That is, training completion rates don’t give you any sense of whether employees actually absorbed the lesson, and will alter their conduct in the ways you want. But that’s what compliance officers need to know.

For example, I once had to take annual Foreign Corrupt Practices Act (FCPA) training. Every year, I skipped to the last page and took the 10-question quiz—which, thankfully, I passed every time. So clearly I knew the law, and what gifts I was or wasn’t supposed to offer according to company policy. 

But does that tell the compliance officer whether I embraced the training? Not really. Plenty of employees ace their FCPA compliance training and then violate the FCPA anyway.

A better solution: consider how successful training can alter employee behavior. Then develop metrics to measure that. 

For example, if you have an interactive Code of Conduct or policy manual, measure which sections of that document employees research most frequently. See if that frequency changes after certain training courses: more hits to your anti-bribery policy, or anti-harassment, or antitrust, and so forth. 

Alternatively: look at calls to the compliance hotline; which subjects are rising or falling as a percentage of the total. Or compare which issues are most prevalent in your investigations function, and whether that changes in time corresponding to training courses. As always, the more granular your analysis can be, the better. 
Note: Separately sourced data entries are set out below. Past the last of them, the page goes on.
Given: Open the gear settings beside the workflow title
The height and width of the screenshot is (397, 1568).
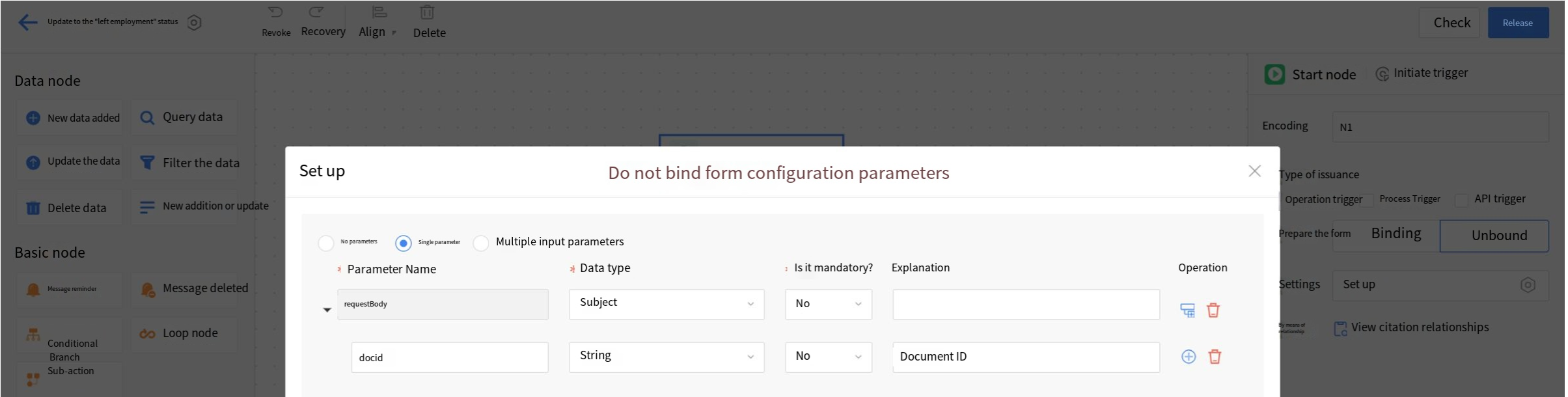Looking at the screenshot, I should (194, 23).
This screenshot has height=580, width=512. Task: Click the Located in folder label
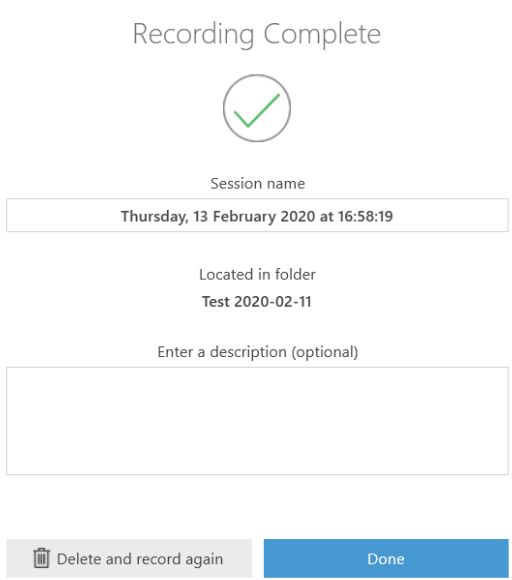(x=257, y=274)
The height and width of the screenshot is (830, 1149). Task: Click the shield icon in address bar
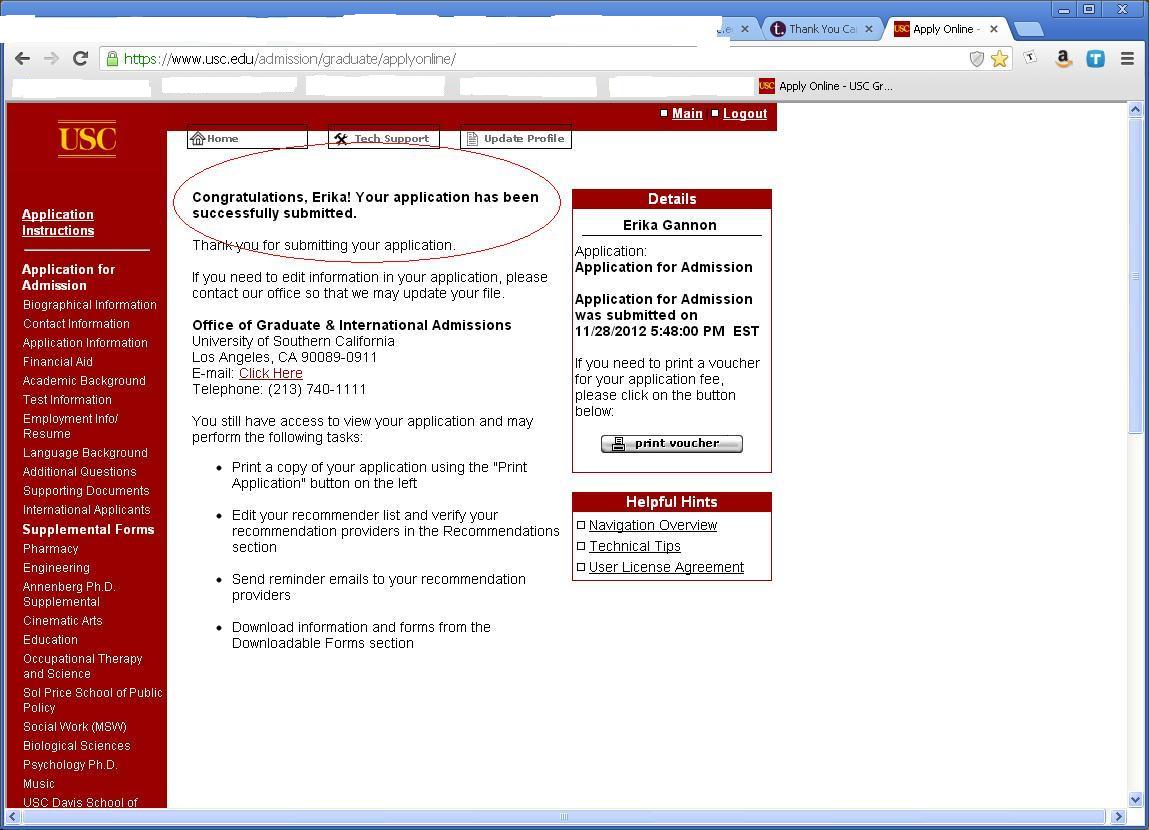(977, 59)
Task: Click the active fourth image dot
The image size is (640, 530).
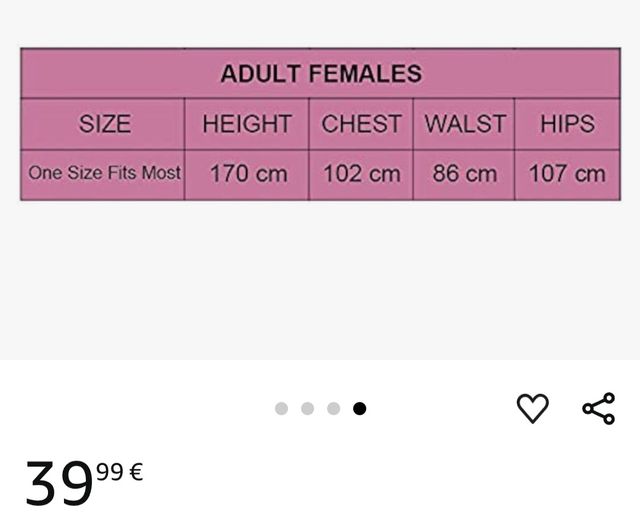Action: (x=359, y=408)
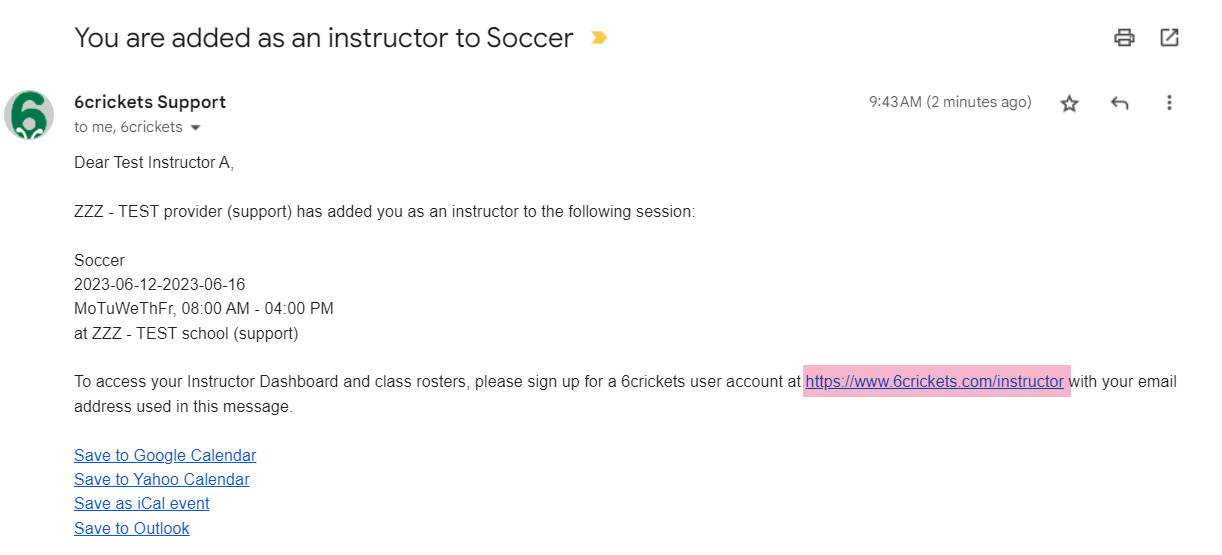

Compliance Metrics Need to Drive Insights

We could find a half-dozen additional compliance metrics that fit this theme: not helpful because they don’t help the compliance officer to understand what’s really happening in the enterprise. They’re too simple.

That doesn’t mean compliance officers should discard the concepts behind such metrics entirely. For example, you can’t ignore the number of calls to the hotline, or how long cases take to close. Those compliance metrics just need to be placed in context with other variables to generate real insight.

So when confronted with a metric that doesn’t tell you much, ask: “What do I really want to know—and what other pieces of information would go with this metric to tell me that?” 

Then you’re on the path to better insight, and a better compliance program.